* Begin DATASET *

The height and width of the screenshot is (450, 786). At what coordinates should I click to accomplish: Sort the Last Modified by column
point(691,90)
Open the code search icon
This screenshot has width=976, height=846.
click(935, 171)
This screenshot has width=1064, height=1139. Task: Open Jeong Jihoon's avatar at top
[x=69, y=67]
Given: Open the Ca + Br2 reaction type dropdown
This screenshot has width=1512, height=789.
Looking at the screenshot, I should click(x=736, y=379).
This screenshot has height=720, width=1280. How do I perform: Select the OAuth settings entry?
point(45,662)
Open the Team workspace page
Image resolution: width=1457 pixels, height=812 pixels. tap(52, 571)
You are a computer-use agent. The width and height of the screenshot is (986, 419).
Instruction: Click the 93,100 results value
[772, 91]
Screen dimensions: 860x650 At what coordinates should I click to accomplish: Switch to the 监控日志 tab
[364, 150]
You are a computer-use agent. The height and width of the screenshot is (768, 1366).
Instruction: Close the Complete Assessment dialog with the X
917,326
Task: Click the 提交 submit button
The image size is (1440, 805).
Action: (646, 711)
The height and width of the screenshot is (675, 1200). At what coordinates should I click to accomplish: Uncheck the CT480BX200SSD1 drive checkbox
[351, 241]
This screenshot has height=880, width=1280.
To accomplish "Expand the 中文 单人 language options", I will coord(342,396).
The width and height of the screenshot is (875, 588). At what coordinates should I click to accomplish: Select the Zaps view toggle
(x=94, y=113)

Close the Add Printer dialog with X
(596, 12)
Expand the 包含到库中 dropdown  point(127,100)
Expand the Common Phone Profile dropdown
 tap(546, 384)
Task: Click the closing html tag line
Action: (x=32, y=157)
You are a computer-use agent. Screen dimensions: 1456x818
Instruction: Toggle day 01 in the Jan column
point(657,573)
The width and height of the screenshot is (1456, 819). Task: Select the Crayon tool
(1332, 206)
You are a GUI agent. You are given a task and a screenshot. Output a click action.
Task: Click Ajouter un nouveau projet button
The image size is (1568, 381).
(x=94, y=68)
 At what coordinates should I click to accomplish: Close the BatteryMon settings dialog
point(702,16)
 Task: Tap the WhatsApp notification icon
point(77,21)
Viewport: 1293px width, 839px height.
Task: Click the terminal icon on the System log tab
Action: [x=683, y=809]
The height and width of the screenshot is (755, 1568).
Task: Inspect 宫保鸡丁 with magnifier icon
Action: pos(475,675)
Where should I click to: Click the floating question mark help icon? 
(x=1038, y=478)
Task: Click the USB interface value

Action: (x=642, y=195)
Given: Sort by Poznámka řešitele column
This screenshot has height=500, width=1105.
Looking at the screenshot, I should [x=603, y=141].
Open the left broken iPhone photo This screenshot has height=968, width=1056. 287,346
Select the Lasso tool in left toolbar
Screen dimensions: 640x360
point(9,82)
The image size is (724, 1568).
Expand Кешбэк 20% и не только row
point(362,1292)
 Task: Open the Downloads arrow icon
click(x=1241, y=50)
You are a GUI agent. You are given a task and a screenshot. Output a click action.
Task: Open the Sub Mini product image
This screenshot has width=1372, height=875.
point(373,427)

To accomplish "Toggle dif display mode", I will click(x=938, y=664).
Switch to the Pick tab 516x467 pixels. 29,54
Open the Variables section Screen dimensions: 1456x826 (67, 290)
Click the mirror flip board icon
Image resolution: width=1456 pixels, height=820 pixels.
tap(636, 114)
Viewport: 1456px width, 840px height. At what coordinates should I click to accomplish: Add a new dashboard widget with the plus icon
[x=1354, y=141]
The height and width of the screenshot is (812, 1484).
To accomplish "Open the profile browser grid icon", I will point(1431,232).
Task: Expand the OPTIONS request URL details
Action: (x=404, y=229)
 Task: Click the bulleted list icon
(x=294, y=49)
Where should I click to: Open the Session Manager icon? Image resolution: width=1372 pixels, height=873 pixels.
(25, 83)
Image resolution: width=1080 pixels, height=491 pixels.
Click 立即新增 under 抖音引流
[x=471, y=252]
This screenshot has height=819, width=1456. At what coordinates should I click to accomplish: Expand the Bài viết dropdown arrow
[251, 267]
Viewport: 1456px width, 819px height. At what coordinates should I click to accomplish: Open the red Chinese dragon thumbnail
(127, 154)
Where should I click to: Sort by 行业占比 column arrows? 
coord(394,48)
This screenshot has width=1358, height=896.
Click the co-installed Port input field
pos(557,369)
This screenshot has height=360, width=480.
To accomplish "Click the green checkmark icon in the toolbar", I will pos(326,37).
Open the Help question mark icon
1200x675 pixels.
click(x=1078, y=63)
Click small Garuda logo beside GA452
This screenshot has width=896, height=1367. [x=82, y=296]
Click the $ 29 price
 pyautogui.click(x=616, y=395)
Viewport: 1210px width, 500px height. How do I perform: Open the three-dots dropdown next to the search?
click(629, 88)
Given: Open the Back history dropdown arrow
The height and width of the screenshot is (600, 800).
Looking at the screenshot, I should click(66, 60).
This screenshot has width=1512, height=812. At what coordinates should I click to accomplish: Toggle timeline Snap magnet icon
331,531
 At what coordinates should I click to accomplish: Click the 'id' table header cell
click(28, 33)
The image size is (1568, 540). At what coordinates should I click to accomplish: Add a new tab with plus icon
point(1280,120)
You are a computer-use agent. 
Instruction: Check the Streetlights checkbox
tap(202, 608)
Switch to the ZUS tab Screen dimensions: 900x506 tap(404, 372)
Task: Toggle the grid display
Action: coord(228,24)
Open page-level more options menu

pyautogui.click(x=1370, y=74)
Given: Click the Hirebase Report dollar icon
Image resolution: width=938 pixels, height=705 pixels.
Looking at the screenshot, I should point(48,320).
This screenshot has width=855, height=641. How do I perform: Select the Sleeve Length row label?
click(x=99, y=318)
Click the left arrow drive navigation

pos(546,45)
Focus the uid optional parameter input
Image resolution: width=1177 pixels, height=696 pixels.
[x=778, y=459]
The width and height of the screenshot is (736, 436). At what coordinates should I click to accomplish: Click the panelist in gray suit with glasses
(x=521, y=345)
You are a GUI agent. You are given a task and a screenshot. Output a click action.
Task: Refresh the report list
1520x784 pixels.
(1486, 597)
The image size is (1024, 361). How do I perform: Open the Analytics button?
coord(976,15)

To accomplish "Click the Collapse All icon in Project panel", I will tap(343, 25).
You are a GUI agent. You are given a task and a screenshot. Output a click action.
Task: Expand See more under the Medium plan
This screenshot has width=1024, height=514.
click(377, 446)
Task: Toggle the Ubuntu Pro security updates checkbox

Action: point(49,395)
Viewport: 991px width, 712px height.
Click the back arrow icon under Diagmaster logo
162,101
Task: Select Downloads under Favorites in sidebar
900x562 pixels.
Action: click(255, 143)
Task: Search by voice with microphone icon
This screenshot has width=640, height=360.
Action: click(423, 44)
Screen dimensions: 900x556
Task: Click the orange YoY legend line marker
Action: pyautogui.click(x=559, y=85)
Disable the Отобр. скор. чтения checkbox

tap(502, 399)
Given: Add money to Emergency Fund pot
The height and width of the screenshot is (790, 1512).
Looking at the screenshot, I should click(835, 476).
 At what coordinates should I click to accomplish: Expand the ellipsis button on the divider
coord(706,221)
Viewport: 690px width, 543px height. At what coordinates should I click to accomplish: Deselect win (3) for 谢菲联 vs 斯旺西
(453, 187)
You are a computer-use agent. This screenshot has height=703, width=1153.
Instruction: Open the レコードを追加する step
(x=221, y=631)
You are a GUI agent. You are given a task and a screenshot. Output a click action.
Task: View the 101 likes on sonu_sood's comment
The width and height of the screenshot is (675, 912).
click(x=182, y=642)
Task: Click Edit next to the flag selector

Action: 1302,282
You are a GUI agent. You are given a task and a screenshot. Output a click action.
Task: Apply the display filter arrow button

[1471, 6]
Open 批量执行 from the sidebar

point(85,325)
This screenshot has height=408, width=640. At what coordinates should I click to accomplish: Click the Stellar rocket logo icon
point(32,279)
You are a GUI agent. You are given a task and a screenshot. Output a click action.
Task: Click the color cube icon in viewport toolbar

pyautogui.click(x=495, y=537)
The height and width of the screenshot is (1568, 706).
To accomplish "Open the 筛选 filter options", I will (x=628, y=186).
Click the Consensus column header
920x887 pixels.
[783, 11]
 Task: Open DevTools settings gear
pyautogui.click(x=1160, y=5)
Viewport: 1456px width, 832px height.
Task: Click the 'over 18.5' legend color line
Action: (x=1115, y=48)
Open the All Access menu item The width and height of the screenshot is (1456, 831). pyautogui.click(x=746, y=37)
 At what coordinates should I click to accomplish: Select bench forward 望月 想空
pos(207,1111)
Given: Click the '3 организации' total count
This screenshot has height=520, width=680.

* End DATASET *

Write out again the lines from the line with "Open the All" through the end of the listing, requests included, and scale every coordinate in the answers by 0.2, rounding to whole numbers with halves going up.

Open the All Access menu item The width and height of the screenshot is (1456, 831). pyautogui.click(x=149, y=7)
 At what coordinates should I click to accomplish: Select bench forward 望月 想空
pos(41,222)
Given: Click the '3 организации' total count
This screenshot has height=520, width=680.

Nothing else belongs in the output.